I was very desperate to find out where she was.
After examining the interior of the car, we opened the trunk.
There was no body.
There was a bumper jack lying loose in the floor of the trunk, which had a
substantial amount of blood on the lug of the jack. I was very concerned about where she was
and what condition she might be in. I also felt a tremendous amount of pressure to locate her for
the sake of her family. In June of 1985, I'd been the sheriff
for a little over five months.
You were trained never to become personally involved
in these types of cases,
but there was no escaping that for me
because I had known her for so many years.
The whole family was just good people.
Sheriff McNeil begins his investigation
by interviewing all of Jackie's friends and co-workers
to try and piece together her movements on the previous evening.
On that night of the 17th of June, it was busy, super busy.

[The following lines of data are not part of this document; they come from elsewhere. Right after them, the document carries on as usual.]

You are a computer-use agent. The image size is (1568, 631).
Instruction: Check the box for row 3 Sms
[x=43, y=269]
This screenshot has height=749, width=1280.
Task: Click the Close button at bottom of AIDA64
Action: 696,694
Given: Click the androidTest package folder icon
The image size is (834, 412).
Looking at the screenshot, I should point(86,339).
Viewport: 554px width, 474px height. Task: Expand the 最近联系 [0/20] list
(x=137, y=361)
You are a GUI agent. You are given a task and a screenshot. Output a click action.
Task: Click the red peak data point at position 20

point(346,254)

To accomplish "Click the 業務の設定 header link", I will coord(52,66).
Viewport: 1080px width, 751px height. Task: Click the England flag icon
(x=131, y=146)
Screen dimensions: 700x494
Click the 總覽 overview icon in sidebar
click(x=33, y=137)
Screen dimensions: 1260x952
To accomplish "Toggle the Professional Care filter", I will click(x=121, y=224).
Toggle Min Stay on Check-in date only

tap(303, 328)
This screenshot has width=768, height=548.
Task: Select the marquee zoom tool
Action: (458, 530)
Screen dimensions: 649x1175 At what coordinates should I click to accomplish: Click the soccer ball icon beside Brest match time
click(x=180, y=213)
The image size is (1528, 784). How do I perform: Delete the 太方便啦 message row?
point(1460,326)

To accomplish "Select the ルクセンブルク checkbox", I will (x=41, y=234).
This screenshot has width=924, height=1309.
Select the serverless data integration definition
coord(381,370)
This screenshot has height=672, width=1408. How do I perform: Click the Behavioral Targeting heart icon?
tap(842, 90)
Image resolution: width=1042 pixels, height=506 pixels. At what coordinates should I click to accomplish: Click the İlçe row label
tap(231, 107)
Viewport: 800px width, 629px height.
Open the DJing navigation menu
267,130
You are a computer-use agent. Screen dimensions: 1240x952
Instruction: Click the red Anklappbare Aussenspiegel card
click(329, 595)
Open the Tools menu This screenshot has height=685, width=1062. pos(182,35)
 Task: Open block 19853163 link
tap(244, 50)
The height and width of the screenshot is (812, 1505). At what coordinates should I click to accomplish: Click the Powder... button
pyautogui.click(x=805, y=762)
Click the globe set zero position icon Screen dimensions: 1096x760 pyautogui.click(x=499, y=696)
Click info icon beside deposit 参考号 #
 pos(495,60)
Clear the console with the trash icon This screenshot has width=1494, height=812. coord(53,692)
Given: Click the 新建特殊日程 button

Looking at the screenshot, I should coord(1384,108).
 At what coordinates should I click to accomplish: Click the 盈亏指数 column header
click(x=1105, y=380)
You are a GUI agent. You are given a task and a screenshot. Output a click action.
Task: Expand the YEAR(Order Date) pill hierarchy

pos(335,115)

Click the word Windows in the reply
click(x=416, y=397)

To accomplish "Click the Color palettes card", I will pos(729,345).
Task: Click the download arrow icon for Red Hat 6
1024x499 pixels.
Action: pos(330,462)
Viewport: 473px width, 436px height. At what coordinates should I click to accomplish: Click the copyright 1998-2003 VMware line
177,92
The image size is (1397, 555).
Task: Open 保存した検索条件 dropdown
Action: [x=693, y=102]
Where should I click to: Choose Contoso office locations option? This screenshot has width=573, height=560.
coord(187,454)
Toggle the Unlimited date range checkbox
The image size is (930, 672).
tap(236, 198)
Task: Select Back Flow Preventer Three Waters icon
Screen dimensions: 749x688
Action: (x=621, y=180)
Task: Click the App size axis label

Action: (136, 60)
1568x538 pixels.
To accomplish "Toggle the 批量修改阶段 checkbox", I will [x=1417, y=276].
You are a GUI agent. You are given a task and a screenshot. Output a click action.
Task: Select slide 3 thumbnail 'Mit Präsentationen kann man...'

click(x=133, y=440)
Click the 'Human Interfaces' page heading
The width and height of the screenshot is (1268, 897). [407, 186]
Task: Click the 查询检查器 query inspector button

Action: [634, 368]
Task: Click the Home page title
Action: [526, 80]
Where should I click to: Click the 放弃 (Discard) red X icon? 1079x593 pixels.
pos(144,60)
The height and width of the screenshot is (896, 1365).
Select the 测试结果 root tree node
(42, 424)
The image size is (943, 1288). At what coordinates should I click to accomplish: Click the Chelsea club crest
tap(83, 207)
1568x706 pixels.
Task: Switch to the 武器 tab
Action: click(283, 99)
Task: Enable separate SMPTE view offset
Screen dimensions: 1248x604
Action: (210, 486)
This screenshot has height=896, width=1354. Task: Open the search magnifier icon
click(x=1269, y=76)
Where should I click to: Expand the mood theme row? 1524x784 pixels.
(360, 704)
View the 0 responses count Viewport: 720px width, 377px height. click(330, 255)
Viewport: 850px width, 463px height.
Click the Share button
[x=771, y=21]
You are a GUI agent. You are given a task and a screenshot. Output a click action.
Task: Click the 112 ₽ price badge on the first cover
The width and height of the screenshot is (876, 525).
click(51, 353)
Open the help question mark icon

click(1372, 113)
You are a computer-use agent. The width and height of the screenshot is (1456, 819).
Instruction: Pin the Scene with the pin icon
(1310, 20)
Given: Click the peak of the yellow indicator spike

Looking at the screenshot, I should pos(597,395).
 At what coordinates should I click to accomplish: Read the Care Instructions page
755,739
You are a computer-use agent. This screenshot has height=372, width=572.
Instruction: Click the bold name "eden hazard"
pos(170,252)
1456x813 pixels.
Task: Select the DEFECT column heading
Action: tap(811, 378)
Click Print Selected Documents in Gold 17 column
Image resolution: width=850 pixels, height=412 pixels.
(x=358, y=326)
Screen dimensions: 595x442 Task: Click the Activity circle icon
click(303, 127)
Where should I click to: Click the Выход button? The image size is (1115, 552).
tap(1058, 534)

So you don't get much interaction because you're just constantly cleaning tables or, you know, whatever.
In the middle of her shift, Jackie leaves the cafe and goes next door to the sale barn.
For some reason, she went to the cattle side to look for Dana, her girlfriend, and that was very
unusual. She hardly ever went over there. We still can't figure out why Jackie was looking for Dana
that night. That's one mystery that we can't figure out. But then her boyfriend showed up
close to the end of shift.
She was outside talking to him and I was sweeping and mopping, a little irritated because, you know,
she usually helps. And I come out the door that night and she hollered at me. She goes,
are you done? And I'm like, yeah. And she goes, okay, I'll see you tomorrow. Jackie's sister Jeannie last saw her younger sibling just three days prior to her going missing.
Her and a friend of hers came over to my apartment.
And she seemed in great spirits.
But Jackie shared with some of her friends that she felt like she was being watched.
She did not want to be by herself anymore.
You know, she didn't want to stay by herself at Mom and Dad's.
She wanted somebody there all the time.
For some reason, Jackie was scared.
On that fateful night, Jackie says goodbye to her boyfriend and coworkers,
and she leaves the cafe alone.
On her way back home, she stops at 7-Eleven.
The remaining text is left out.